Onda de assassinatos preocupa munícipes de Luanda
Ver um cadáver em Luanda está mais fácil, nos últimos tempos, não por causa das doenças, mas por causa da criminalidade a que todos estão expostos. Aqueles que sobrevivem aos assaltos e aos roubos, cada um, tem a sua história para contar, com a polícia a não fazer parte das personagens da acção.
Por :Cambuta Vieira
Eva António Kivota, de 32 anos de idade, exercia a profissão de doméstica, e Mizé João Pinto dos Santos, de 23 anos de idade, ambas residentes na rua da Pracinha, bairro Cassequel do Imbondeiro, Distrito Urbano da Maianga, município de Luanda, foram assassinadas em momentos distintos por elementos desconhecidos.

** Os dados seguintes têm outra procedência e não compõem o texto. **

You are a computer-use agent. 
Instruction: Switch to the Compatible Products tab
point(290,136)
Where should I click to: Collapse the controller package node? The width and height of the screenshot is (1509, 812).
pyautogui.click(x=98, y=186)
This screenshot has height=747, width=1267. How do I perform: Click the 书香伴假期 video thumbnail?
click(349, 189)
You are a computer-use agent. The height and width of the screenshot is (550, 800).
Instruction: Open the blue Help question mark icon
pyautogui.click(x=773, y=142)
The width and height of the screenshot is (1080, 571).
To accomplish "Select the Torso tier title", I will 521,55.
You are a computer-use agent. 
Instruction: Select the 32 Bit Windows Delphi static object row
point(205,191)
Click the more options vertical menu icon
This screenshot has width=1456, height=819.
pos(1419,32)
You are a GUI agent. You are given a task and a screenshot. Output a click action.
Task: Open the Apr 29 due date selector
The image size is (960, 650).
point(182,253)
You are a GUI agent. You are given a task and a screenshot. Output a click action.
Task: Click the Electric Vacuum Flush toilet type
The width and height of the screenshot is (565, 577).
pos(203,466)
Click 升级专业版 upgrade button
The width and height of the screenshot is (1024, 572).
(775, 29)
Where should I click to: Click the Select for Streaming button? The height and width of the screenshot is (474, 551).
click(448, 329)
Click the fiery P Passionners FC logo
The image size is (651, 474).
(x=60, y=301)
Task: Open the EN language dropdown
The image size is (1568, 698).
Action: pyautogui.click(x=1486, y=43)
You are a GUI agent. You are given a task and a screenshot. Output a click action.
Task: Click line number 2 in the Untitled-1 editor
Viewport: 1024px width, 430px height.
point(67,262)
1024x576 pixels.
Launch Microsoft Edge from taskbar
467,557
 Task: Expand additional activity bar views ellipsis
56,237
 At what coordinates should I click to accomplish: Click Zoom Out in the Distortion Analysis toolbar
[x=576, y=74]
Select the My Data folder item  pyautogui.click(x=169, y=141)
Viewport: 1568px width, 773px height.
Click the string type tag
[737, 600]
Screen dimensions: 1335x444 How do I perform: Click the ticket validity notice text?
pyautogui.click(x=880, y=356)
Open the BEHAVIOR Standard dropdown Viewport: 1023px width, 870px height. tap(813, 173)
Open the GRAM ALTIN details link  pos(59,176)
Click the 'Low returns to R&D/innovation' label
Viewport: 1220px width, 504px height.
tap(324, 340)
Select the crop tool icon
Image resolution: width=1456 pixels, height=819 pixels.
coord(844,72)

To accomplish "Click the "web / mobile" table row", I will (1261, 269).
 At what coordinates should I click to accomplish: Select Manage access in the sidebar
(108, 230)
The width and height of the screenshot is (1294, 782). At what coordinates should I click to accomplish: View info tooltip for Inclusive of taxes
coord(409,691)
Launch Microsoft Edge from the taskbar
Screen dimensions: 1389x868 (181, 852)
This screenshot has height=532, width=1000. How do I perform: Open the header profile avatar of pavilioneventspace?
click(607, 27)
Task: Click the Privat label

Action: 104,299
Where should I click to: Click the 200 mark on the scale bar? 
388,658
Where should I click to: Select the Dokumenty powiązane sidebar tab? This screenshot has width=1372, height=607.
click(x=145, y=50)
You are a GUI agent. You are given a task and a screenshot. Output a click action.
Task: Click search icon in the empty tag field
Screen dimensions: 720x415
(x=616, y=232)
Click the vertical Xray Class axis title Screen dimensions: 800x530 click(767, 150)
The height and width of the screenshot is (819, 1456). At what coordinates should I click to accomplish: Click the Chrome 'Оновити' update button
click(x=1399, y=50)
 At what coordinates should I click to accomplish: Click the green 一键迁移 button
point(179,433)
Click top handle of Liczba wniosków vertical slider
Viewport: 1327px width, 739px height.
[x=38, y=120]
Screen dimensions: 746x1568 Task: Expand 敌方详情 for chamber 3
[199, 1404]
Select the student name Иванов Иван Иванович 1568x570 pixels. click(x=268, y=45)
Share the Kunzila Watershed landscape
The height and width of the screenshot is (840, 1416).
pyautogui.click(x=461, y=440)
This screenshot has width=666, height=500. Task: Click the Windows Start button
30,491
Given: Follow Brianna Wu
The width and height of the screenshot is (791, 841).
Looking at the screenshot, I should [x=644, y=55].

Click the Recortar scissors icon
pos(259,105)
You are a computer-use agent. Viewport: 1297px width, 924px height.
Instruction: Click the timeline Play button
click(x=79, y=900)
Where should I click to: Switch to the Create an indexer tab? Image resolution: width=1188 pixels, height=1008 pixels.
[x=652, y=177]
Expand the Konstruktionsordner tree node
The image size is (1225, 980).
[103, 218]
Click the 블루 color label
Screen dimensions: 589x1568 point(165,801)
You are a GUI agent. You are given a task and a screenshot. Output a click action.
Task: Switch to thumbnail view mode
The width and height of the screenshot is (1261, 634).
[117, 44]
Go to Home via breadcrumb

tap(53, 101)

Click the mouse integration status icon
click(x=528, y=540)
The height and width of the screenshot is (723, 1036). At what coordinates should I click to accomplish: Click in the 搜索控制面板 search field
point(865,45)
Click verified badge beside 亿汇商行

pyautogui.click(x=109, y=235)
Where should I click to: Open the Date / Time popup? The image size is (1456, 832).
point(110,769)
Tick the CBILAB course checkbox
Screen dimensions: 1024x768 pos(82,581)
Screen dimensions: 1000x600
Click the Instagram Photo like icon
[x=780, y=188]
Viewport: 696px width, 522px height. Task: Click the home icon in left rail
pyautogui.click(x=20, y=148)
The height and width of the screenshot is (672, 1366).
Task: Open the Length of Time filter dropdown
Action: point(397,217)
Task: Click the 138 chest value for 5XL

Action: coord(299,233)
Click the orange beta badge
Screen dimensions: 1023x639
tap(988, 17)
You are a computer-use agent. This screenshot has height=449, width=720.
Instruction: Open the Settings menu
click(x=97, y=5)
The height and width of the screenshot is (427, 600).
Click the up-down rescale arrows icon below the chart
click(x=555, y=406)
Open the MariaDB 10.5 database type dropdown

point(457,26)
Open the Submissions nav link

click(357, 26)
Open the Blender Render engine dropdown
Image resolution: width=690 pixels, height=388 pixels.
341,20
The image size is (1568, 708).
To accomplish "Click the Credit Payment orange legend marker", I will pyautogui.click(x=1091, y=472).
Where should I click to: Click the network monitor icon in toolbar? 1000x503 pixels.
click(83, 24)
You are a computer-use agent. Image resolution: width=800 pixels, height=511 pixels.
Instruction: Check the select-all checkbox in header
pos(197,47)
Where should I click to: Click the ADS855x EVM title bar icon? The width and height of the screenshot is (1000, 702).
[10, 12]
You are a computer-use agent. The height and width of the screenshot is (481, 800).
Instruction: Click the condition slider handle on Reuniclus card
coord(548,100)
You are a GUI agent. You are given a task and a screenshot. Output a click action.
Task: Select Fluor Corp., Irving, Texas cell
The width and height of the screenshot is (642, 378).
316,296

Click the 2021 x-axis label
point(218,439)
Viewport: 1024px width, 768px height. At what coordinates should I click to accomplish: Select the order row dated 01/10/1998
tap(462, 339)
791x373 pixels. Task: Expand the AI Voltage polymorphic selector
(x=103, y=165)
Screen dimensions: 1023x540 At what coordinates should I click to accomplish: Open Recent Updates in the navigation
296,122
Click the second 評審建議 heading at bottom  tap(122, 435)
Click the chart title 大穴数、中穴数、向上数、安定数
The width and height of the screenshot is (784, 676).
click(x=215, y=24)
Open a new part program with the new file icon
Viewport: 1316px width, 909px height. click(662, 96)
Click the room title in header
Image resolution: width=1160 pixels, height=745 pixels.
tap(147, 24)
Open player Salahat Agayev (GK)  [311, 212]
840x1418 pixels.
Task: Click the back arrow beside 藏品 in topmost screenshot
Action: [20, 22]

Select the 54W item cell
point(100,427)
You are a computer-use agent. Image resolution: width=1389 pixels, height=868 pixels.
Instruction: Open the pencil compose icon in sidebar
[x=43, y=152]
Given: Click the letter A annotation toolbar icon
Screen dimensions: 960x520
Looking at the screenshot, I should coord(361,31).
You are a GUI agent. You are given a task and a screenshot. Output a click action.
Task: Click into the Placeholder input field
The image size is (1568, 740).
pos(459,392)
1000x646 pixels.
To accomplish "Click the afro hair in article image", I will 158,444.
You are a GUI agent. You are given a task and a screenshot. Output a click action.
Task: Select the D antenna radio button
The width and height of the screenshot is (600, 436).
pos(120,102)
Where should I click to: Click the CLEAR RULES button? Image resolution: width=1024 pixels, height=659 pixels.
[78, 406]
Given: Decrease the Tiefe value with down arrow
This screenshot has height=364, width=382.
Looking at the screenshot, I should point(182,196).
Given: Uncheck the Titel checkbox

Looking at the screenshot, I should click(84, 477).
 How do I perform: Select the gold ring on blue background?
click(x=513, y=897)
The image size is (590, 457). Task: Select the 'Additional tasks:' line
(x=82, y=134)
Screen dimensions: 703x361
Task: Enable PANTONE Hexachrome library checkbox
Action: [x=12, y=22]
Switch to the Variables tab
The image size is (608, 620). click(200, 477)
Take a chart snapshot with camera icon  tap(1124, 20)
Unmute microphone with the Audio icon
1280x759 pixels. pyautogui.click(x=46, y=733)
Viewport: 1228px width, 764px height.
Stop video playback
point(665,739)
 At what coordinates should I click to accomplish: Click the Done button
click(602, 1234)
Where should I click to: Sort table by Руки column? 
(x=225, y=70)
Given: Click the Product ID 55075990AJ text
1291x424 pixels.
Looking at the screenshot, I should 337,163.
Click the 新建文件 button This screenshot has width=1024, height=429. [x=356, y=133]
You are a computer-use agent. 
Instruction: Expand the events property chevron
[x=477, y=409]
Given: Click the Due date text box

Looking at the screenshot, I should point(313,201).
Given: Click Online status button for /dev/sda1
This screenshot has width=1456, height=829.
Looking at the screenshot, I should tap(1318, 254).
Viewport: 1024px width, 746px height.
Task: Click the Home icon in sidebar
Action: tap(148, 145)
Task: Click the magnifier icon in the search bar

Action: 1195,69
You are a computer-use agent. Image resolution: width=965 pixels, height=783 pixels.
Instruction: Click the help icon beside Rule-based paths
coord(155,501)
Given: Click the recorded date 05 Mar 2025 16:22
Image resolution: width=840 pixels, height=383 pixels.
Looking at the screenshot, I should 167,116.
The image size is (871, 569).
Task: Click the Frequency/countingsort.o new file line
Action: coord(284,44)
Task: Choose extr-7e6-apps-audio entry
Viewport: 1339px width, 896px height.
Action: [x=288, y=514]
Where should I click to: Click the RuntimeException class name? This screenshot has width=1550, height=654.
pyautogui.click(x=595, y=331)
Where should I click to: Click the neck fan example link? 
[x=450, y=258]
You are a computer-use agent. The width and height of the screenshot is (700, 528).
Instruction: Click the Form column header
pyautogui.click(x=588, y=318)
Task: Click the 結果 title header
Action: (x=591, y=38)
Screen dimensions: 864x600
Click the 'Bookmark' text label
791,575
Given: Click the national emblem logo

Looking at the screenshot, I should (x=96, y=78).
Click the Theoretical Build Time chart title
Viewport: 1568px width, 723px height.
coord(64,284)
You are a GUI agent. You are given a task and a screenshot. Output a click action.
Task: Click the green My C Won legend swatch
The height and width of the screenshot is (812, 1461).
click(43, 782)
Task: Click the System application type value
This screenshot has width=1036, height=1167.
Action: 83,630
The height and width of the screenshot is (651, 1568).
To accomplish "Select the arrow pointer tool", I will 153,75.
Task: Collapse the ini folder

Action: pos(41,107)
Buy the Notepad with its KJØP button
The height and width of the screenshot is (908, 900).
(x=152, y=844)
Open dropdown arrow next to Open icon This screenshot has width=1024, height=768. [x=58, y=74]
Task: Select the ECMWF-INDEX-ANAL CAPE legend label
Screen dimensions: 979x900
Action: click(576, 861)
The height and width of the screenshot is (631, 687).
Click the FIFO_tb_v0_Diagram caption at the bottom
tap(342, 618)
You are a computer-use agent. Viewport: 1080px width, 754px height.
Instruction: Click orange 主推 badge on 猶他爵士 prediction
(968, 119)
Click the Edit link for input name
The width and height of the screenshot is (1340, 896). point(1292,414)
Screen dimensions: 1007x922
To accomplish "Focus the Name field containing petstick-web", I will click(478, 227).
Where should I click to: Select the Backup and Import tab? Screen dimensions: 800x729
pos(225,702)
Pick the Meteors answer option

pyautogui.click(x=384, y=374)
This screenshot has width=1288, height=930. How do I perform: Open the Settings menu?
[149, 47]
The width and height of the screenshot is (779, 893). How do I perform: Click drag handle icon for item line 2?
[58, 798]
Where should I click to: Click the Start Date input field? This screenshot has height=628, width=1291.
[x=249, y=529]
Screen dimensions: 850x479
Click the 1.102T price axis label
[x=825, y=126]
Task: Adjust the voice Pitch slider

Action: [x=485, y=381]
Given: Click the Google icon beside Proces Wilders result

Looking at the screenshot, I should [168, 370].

No dia 27 de Marco, depois de sair do serviço, Eva despediu-se dos familiares dizendo que iria passear com as amigas, que eram conhecidas em casa.
A mãe dormiu na esperança de que a filha voltaria na manhã do dia seguinte, mas debalde. Acontece que Eva foi encontrada morta a poucos metros de casa, segundo a mãe, Domingas Nzage.
"Na manhã do dia seguinte, os vizinhos vieram bater-me a porta dizendo que a Eva está estendida no beco, mas sem vida e que estava sem roupa, eu, preocupada, fui até ao local onde se encontrava o corpo da minha filha", narrou aos prantos.
De acordo com a mãe da malograda, o assassinato foi perpectrado noutro local e vieram apenas depositar o corpo junto de casa, e presume que os autores sejam pessoas conhecidas.
"A minha filha foi violada, partiram-lhe as ancas e torceram-lhe o pescoço", refere.
De acordo com João Pinto dos Santos, pai da malograda, "era de costume ela ficar uma ou mais noites fora de casa, mas, ainda assim, ela mantinha-nos informado; pelo que ficamos espantados ao acordar depararmo-nos com o corpo dela atrás de nossa casa".
O que mais inquieta a família é o facto do namorado identificado por Lachucho, que já era conhecido em casa, no momento do óbito, ficou bastante indiferente, mesmo sabendo que estava prestes a apresentar-se como noivo.
No passado já havia essa onda de assassinatos, e a polícia local passou a fazer o patrulhamento.
Os homicidas haviam parado, mas desde que a polícia parou de patrulhar no bairro, eis que a criminalidade voltou.
Eva António Kivota e Mizé João Pinto dos Santos ambas foram estranguladas quase com o mesmo modus operandi: violadas, estranguladas e depois colocadas no beco, próximo das suas residências.
A equipa deste jornal sabe que, em menos de um mês, foram mortas quatro mulheres na mesma zona.
"Luanda está muito perigosa, nos últimos anos, havendo necessidade de se reforçar cada vez mais as medidas de segurança", recomendou o pai de Mizé.